◆ Source passage
== == ==
Your computer screen flashes an alert from your anti-virus program that a virus has been detected on your computer again. Only this time, your entire operating system was lost when you tried to reboot. Now what? Can you file a law suit over a computer virus? Well…yes, no and maybe.

1. Unplug your machine right away and take the CPU (Central Processing Unit, otherwise known as the hard drive) to a computer repair shop. If you’re very lucky, they may be able to track down where the virus came from, such as an email attachment or downloaded file from a file sharing network. If this is your personal computer, you may be able to bring a suit against the source of the virus. However, there’s every likelihood that it was passed on to those places from another unknown source.

2. Contact your network administrator if you work on site at a facility and use a shared network. However, if a suit is then filed, it will be in the name of the company which owns the network equipment as business property.
== == ==
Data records
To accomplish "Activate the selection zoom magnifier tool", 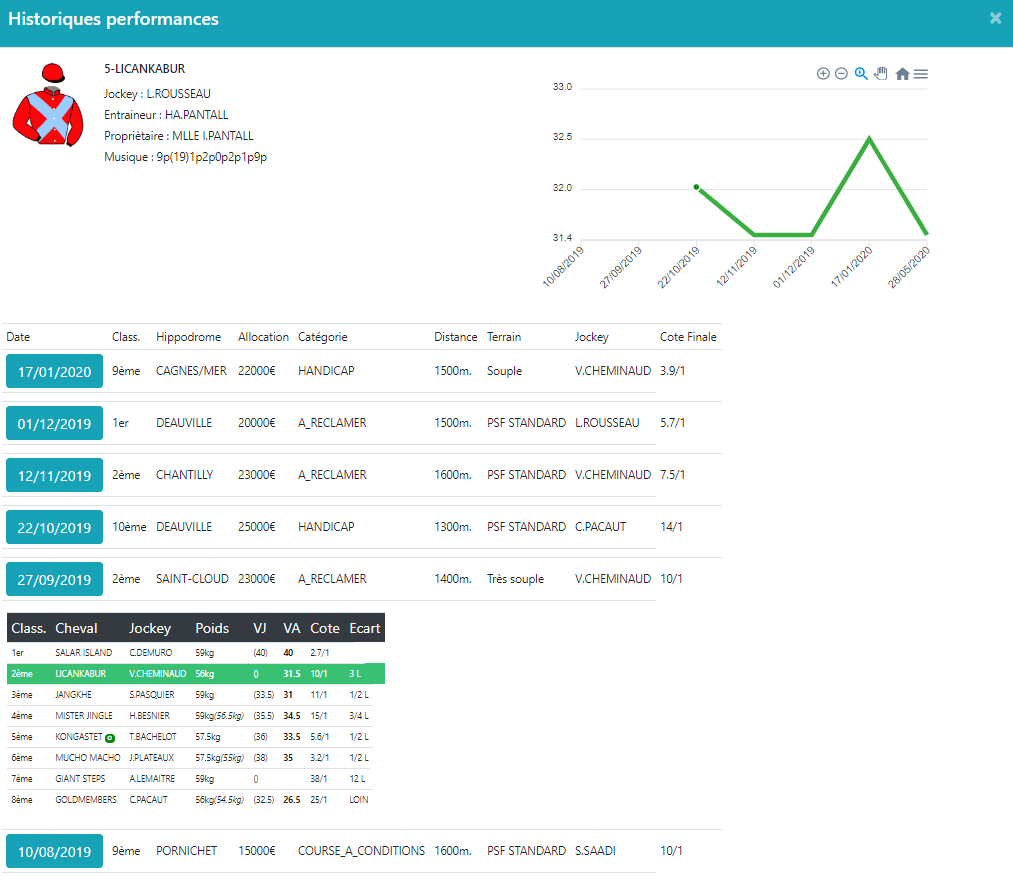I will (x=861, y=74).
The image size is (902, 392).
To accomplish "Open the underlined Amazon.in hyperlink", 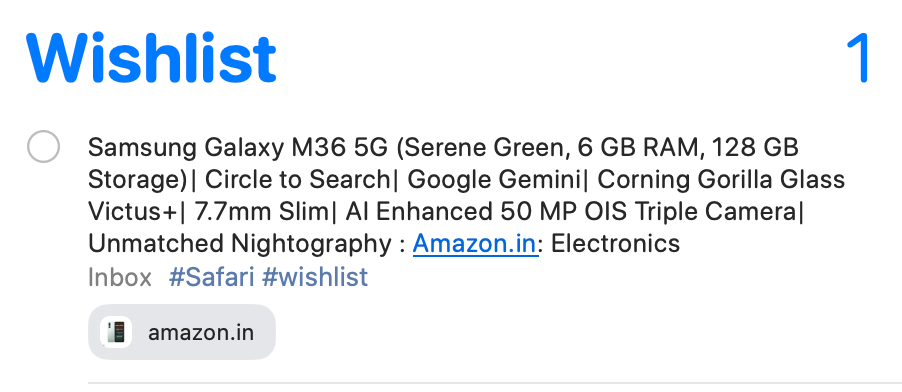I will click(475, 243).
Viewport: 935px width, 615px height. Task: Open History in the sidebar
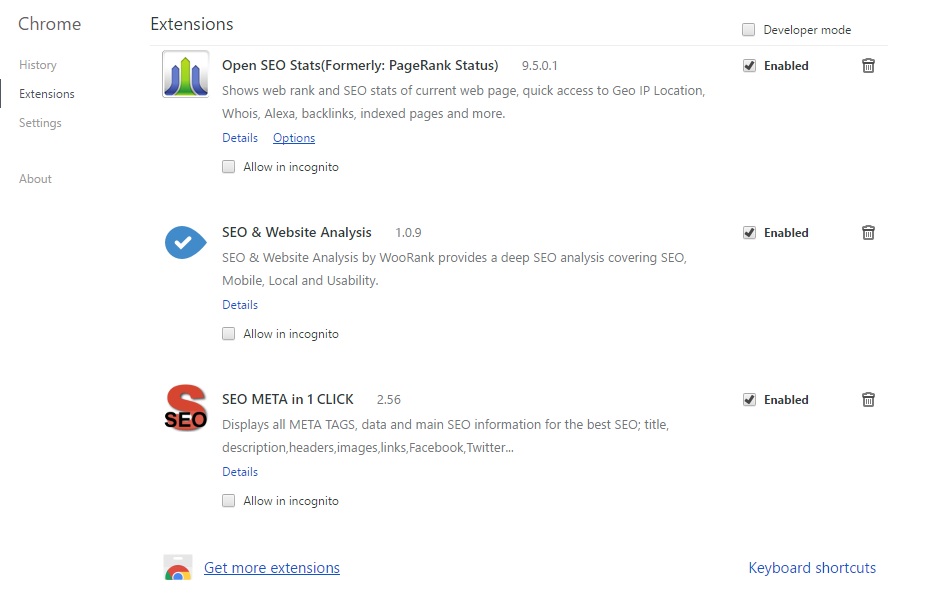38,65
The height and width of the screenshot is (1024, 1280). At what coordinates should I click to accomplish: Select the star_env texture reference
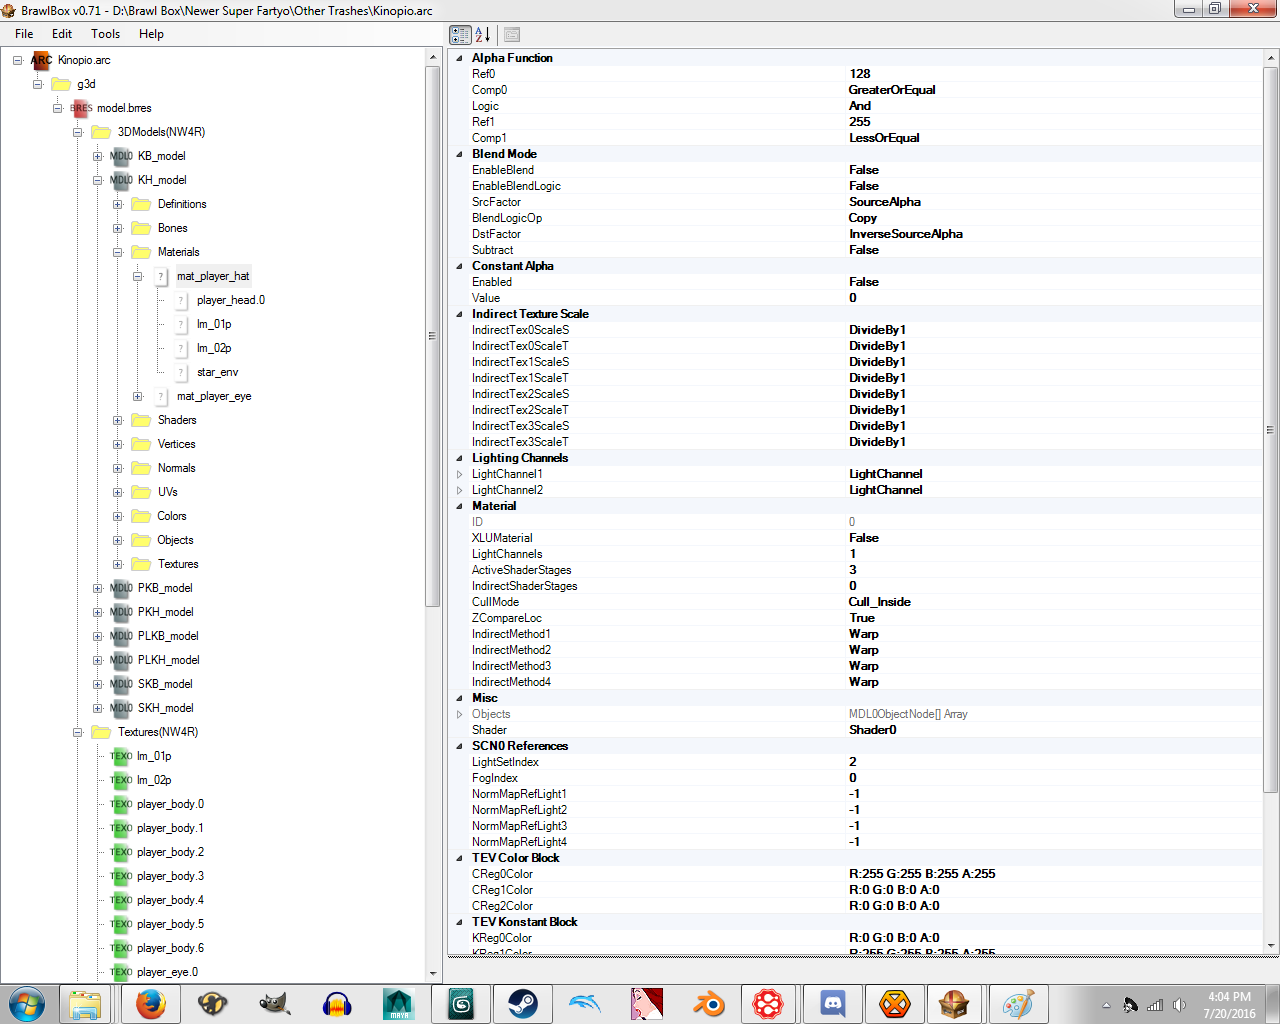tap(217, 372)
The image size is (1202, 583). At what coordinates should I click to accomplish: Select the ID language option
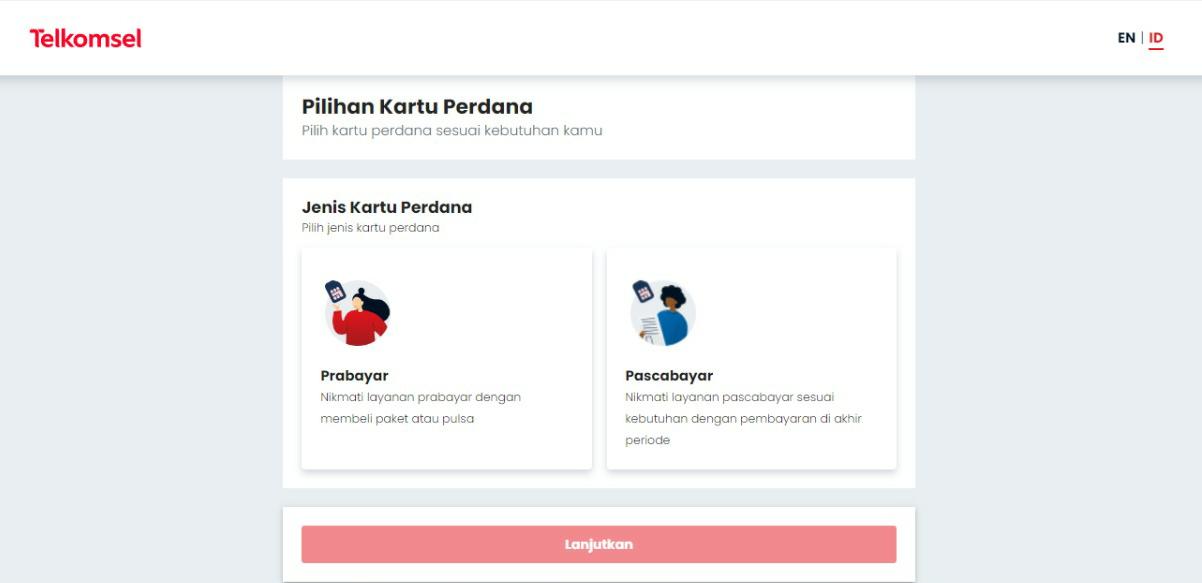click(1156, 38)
== == ==
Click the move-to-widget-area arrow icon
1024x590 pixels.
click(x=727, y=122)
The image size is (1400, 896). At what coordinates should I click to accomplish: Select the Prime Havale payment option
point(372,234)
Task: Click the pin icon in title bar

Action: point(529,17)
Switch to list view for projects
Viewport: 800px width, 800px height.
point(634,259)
== == ==
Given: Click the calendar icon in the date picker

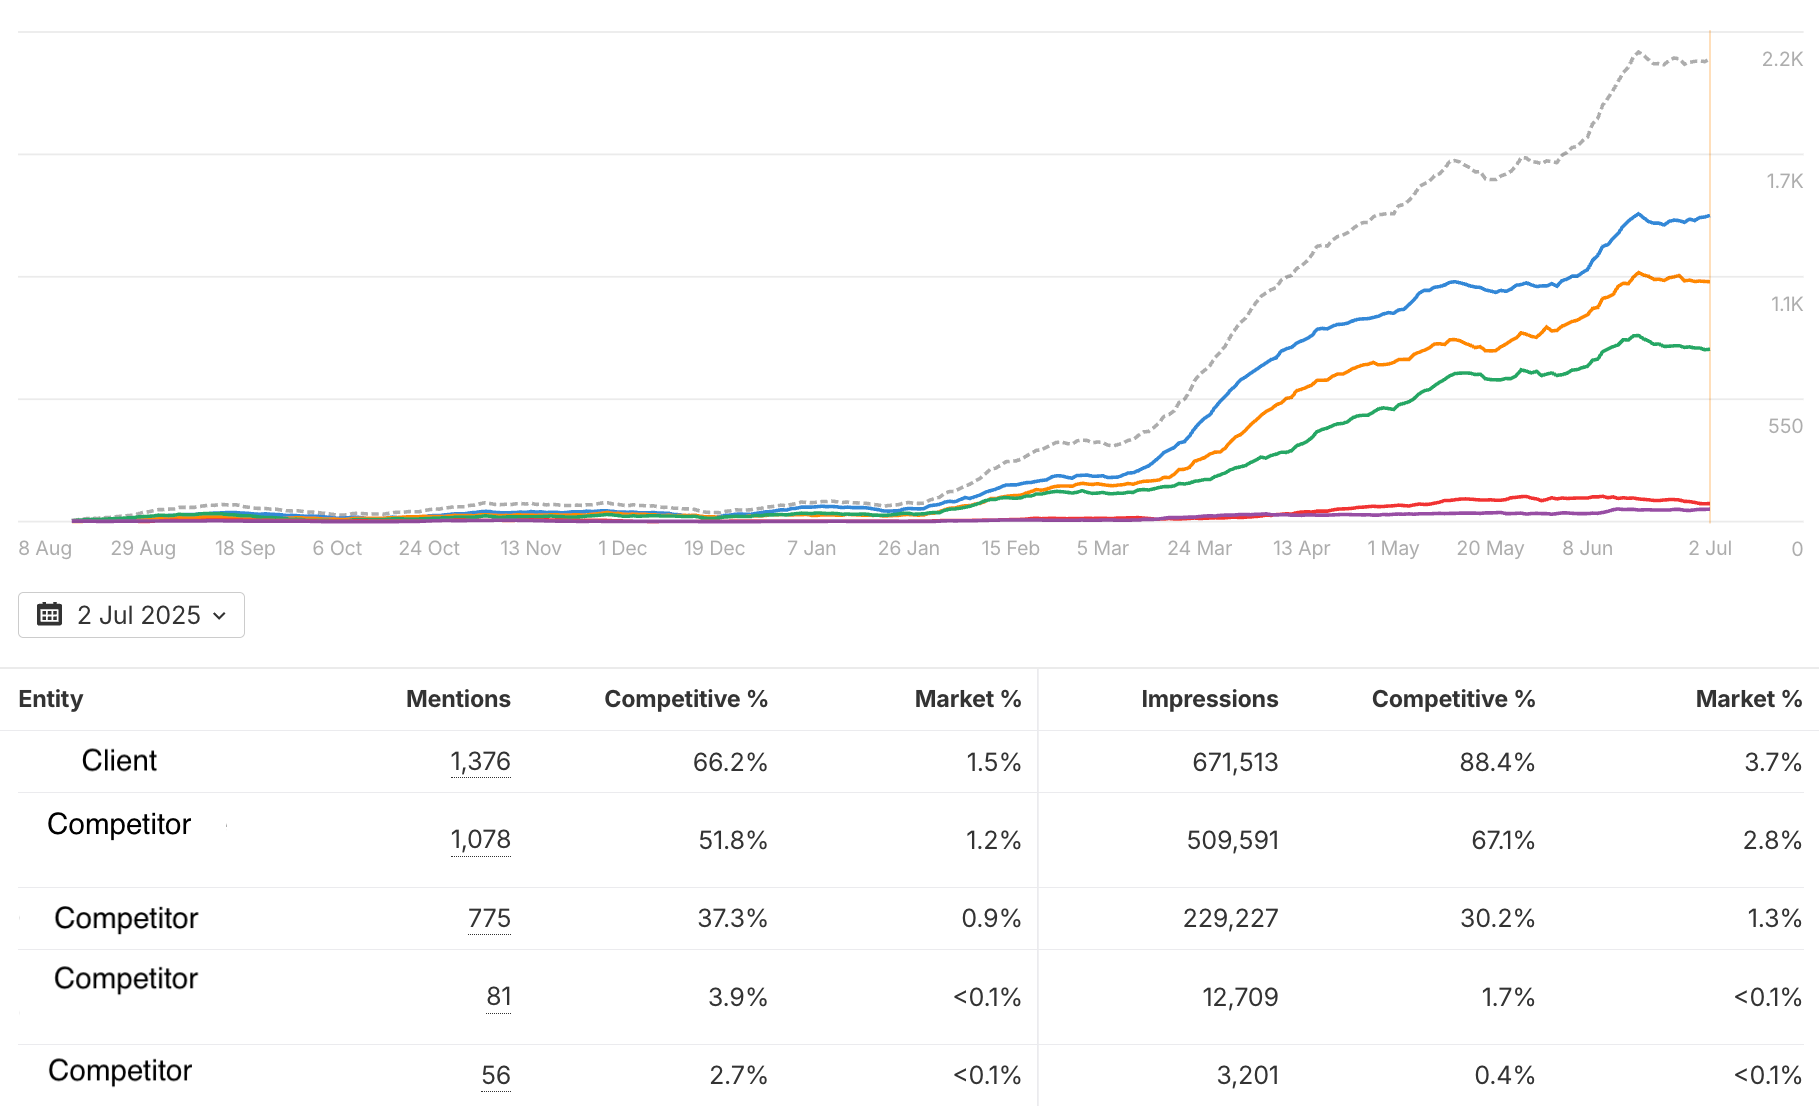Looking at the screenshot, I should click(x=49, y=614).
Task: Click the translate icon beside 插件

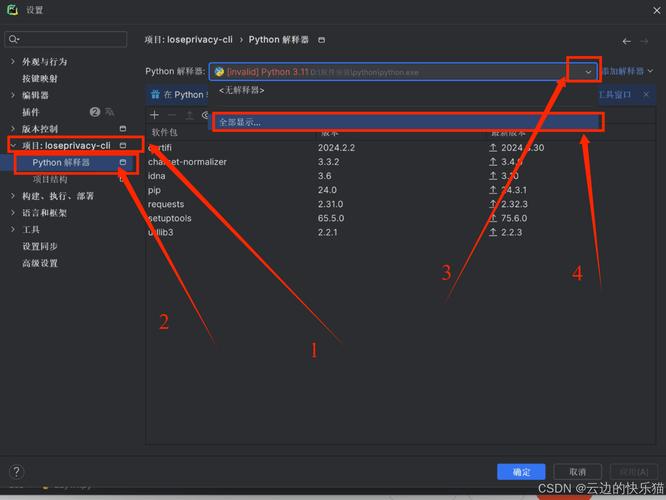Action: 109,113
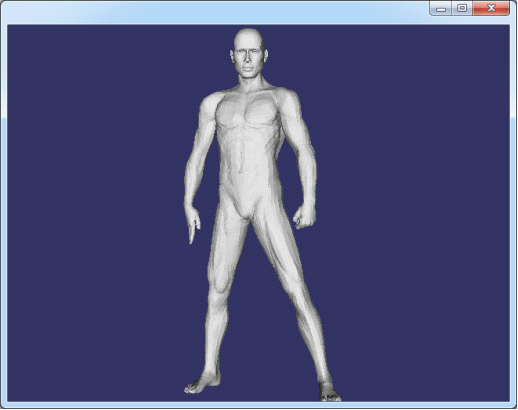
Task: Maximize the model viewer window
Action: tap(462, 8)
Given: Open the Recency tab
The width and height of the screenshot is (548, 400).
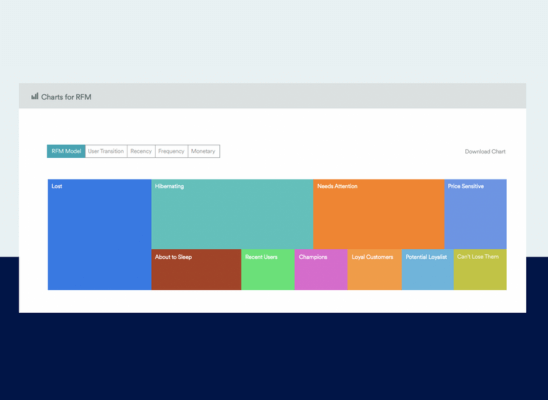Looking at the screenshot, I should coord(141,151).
== == ==
◆ Task objective
Pick up the passage on suing over a computer virus right after its last sentence and keep writing it. These items were taken from a separate source.

◆ Answer area
3. Consider whether the virus seemed to attack shortly after experiencing unwelcome pop-ups from a Web site you recently visited. Pop-ups are a form of spam and some can contain malicious codes, even a virus. If that’s the case, you may be able to get the attention of the Federal Trade Commission.

4. Don’t give up. Anyone deliberately trying to damage a computer or network is guilty of violating the Computer Fraud and Abuse Act. File a complaint with the Federal Bureau of Investigations to look into the matter.